Iron-regulated surface determinant protein a mediates adhesion of staphylococcus aureus to human corneocyte envelope proteins

Clarke, S. R., Andre, G., Walsh, E. J., Dufrene, Y. F., Foster, T. J. and Foster, S. J. (2009) Iron-regulated surface determinant protein a mediates adhesion of staphylococcus aureus to human corneocyte envelope proteins. Infection and Immunity, 77 (6). pp. 2408-2416. ISSN 0019-9567 doi: 10.1128/iai.01304-08

Abstract/Summary

The ability of Staphylococcus aureus to colonize the human nares is a crucial prerequisite for disease.
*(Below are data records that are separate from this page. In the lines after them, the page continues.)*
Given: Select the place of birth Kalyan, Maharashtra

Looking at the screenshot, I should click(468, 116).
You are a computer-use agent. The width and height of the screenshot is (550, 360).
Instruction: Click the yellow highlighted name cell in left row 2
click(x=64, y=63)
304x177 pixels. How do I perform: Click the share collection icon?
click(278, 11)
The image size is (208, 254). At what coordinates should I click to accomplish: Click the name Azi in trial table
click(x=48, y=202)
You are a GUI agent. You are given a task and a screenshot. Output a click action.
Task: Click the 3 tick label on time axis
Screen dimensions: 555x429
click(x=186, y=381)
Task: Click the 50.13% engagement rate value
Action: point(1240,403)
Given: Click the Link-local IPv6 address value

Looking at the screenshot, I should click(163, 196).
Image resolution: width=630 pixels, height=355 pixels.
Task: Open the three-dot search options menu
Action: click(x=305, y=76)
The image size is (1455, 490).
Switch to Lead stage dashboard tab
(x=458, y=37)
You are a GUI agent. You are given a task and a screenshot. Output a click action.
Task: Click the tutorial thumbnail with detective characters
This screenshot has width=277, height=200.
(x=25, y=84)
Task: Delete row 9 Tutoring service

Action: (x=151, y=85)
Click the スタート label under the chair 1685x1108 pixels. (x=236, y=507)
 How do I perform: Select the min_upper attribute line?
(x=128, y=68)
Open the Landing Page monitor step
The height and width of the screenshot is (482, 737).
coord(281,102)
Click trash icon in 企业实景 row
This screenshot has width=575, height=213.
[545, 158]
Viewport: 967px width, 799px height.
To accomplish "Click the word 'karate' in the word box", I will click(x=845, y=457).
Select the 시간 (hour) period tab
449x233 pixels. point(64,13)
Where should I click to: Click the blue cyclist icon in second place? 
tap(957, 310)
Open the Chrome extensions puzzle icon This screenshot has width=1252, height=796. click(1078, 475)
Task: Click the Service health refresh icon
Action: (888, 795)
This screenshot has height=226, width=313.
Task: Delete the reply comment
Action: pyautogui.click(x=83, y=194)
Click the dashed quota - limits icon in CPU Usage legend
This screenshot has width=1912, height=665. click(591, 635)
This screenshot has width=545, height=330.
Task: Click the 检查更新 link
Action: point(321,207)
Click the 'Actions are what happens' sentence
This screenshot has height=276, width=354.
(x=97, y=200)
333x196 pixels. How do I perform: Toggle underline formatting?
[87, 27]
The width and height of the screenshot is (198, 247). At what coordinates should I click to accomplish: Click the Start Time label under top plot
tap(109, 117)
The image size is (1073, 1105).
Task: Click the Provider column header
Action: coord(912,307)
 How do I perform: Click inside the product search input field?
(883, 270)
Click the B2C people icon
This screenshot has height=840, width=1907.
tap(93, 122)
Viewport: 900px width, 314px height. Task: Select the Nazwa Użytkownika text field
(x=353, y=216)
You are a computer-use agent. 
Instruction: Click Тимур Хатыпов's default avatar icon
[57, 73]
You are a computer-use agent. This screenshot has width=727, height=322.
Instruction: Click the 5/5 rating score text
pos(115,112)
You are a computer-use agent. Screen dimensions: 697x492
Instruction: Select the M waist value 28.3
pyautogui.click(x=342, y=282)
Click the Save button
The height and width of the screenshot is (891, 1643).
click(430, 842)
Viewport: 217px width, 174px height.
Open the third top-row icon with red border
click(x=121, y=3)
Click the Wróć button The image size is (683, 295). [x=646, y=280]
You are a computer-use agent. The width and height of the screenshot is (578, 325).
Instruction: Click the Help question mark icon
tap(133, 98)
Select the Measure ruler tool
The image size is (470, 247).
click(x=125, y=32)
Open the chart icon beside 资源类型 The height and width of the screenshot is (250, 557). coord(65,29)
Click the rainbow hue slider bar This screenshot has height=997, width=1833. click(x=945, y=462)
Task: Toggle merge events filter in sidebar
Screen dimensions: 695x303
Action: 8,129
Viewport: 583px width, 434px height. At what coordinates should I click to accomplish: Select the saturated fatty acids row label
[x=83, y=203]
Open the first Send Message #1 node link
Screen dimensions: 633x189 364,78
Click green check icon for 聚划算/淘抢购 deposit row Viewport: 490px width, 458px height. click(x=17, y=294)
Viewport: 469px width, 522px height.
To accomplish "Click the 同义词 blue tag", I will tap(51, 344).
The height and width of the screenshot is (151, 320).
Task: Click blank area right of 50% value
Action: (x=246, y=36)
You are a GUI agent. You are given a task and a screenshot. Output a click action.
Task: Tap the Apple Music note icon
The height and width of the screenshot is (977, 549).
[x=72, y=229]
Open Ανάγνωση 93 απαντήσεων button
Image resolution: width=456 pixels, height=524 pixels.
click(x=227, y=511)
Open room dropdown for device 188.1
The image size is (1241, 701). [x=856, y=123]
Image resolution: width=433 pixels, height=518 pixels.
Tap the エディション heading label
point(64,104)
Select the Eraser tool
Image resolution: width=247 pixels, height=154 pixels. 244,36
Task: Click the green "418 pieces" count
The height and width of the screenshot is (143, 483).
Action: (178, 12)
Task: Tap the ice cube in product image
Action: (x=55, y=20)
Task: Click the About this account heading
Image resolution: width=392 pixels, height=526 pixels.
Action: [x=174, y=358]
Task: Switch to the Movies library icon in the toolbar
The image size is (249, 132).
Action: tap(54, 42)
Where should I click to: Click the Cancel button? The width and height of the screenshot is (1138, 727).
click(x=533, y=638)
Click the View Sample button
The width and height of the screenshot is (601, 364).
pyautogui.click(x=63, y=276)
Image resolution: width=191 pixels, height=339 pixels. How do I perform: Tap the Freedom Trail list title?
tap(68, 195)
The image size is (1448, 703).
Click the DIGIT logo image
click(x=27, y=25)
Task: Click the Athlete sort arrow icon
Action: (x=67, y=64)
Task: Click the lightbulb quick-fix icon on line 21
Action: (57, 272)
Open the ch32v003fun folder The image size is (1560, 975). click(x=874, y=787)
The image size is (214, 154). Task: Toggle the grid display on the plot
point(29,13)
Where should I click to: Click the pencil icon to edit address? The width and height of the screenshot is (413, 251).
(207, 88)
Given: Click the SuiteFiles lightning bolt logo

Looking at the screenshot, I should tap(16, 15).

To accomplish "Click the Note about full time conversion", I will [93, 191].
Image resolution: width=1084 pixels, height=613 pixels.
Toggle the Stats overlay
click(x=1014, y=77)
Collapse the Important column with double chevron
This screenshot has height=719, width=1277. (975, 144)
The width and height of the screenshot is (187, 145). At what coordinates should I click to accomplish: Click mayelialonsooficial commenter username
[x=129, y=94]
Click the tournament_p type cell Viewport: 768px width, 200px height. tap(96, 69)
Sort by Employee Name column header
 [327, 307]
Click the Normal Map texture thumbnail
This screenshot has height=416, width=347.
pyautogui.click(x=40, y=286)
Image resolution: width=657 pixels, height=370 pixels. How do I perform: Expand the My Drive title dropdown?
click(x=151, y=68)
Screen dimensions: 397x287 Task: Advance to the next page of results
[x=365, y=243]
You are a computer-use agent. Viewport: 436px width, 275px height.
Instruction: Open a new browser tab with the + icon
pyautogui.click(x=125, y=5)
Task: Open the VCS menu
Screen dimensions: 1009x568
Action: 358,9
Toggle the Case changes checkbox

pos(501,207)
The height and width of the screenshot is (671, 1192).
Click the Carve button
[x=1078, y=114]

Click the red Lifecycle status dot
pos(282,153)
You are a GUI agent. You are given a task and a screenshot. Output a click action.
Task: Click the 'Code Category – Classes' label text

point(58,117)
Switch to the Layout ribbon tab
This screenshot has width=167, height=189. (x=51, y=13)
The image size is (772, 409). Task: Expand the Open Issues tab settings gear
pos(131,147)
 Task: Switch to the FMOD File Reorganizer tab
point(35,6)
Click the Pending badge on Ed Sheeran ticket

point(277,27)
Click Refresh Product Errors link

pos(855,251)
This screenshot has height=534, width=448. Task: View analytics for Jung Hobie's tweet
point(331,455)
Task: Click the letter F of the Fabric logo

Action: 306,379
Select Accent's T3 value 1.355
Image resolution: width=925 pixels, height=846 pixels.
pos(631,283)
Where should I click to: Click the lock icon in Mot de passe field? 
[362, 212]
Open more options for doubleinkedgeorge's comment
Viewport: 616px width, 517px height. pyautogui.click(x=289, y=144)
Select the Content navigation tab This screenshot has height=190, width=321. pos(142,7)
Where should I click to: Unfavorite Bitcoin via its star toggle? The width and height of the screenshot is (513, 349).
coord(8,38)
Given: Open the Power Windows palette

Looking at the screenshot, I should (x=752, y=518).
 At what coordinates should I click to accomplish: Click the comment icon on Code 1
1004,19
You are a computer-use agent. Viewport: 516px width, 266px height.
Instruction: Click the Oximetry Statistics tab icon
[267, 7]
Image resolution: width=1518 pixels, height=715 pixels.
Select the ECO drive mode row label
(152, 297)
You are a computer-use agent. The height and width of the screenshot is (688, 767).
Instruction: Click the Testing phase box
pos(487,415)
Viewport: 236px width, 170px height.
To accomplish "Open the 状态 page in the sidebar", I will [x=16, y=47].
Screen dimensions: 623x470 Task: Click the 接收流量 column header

IsdA is a major S. aureus surface protein that is expressed during human infection and required for nasal colonization and survival on human skin. In this work, we show that IsdA binds to involucrin, loricrin, and cytokeratin K10, proteins that are present in the cornified envelope of human desquamated epithelial cells. To measure the forces and dynamics of the interaction between IsdA and loricrin (the most abundant protein of the cornified envelope), single-molecule force spectroscopy was used, demonstrating high-specificity binding. IsdA acts as a cellular adhesin to the human ligands, promoting whole-cell binding to immobilized proteins, even in the absence of other S. aureus components (as shown by heterologous expression in Lactococcus lactis). Inhibition experiments revealed the binding of the human ligands to the same IsdA region. This region was mapped to the NEAT domain of IsdA. The NEAT domain also was found to be required for S. aureus whole-cell binding to the ligands as well as to human nasal cells. Thus, IsdA is an important adhesin to human ligands, which predominate in its primary ecological niche.